Have you ever sat down to look at what return you can expect from your college educational investment? Seperating the value of a life long education, from the institutional woes, has often troubled me.
Well if you’re currently an undergrad student, you may not have thought to deeply on the topic, but you most likely will. Personally, I never had high hopes that a bachelors degree in communications would yield some miracle job. Even during college, I realized that I had to begin thinking creatively, and entrepreneurially in the face of rising tuition, and the looming clouds of an unpromising job market.
So now…after a few years experiencing the reality of the job market, contemplating the advantages of grad school, and still wet with the soap suds of a bursting housing bubble, I see the importance of carefully considering the pros and cons of a higher education.
Here is an interesting article from The Economist that begins to explore whether or not the next bubble to burst is in the arena of higher education. But I’m curious as to your experiences and thoughts on the matter.
According to the article, the basic idea of a college degree bubble, is that people are spending too much on higher education, taking on too much debt, and failing to get the reward they expect. Here’s an excerpt, with link to article…

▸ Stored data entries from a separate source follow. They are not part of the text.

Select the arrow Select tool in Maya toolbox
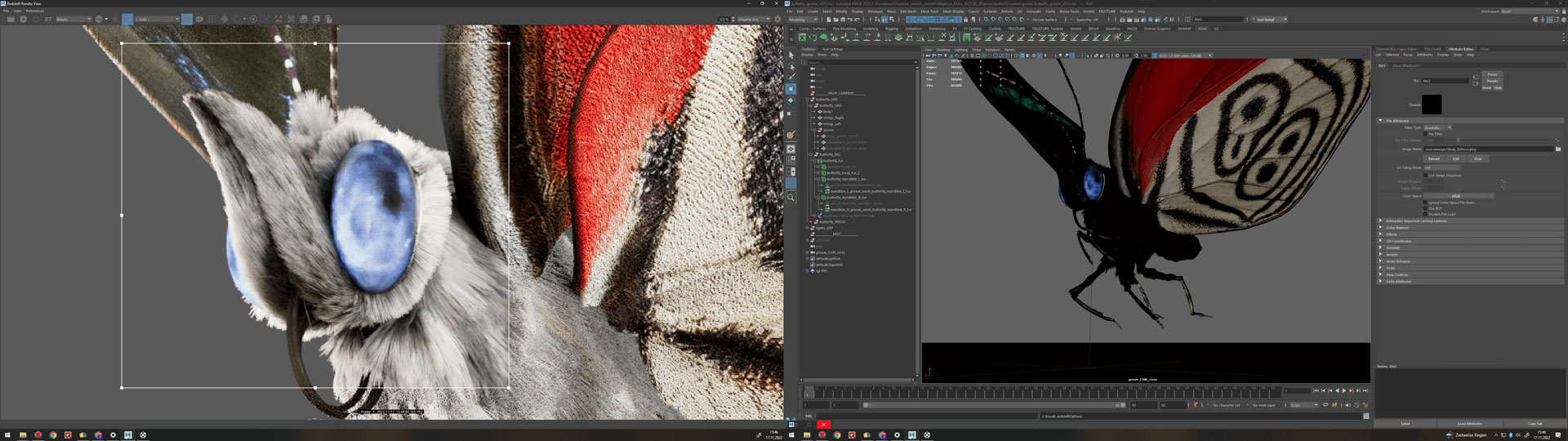This screenshot has width=1568, height=441. pos(791,56)
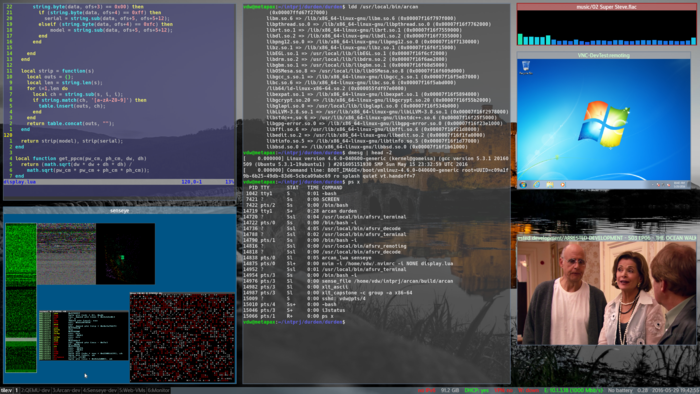Open the Recycle Bin icon in VNC desktop
Viewport: 700px width, 394px height.
point(525,67)
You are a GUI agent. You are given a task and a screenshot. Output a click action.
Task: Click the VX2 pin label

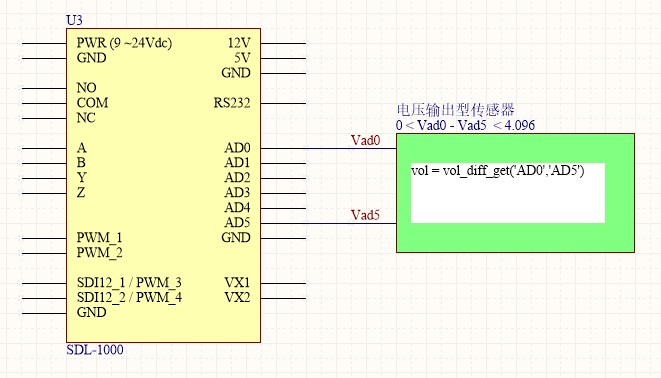click(237, 298)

Education is a bubble in a classic sense. To call something a bubble, it must be overpriced and there must be an intense belief in it. Housing was a classic bubble, as were tech stocks in the ’90s, because they were both very overvalued, but there was an incredibly widespread belief that almost could not be questioned — you had to own a house in 2005, and you had to be in an equity-market index fund in 1999.

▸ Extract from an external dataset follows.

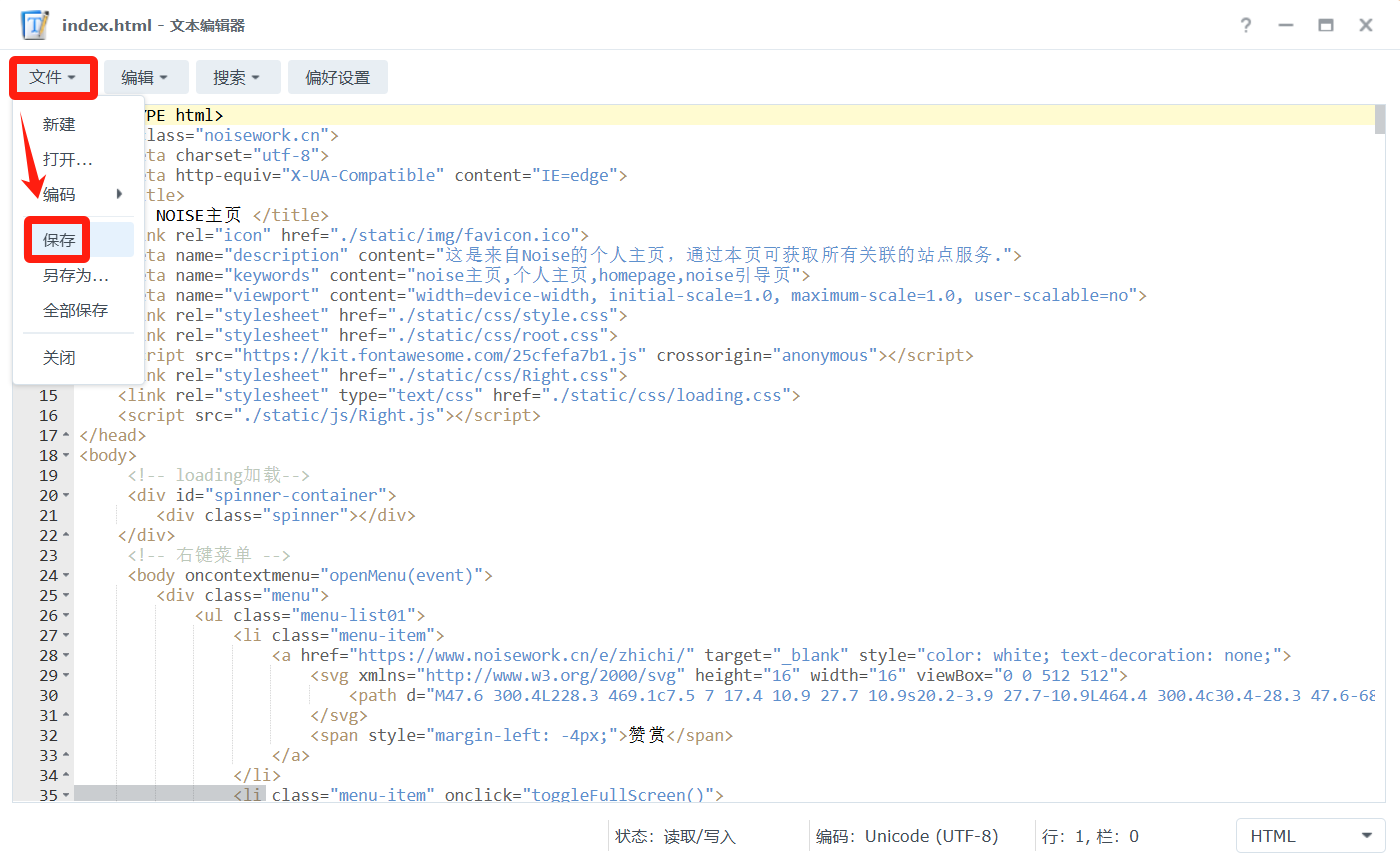Toggle the fold marker at line 28
Viewport: 1400px width, 866px height.
pos(66,656)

Probably the only candidate left for a bubble — at least in the developed world (maybe emerging markets are a bubble) — is education. It’s basically extremely overpriced. People are not getting their money’s worth, objectively, when you do the math. And at the same time it is something that is incredibly intensively believed; there’s this sort of psycho-social component to people taking on these enormous debts when they go to…
They go on to crunch a few numbers, and challenge this assersion. They hint at tuition inflation, which I think is something most graduates have a gut level idea is happening, but I’m very interested in looking at some hard numbers on this topic.

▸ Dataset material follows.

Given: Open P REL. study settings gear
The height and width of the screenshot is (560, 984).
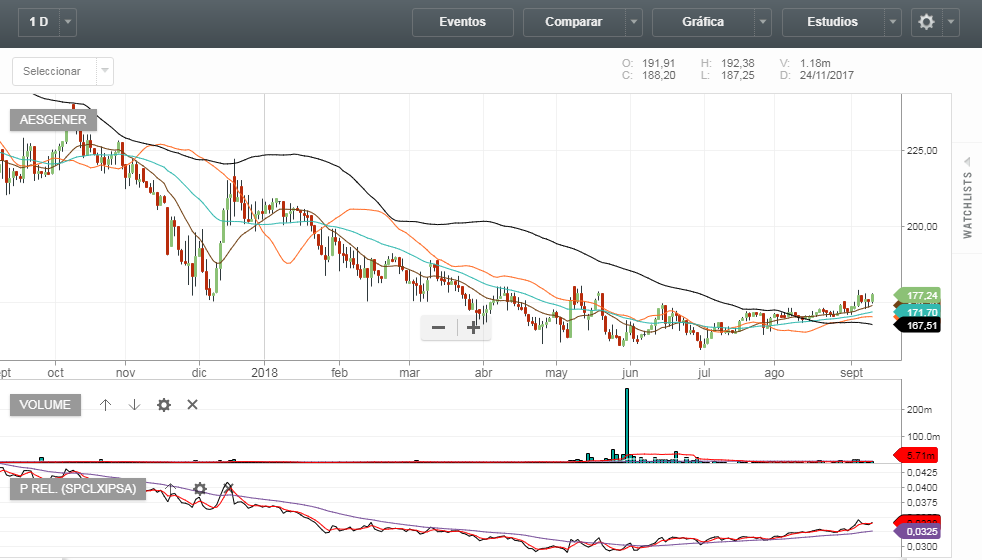Looking at the screenshot, I should tap(200, 488).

I see that it is indeed an instituion that is key for advancement in society today, but as usual when confronting anything so deeply entrenched in our societal consciousness, its not everyday I come across a thorough investigation on the topic of higher education.
After reading the article, what are your thoughts? What do you think needs to be concidered? Are there any other sources that you are aware of, where people can take a good objective look at this subject? I’m interested.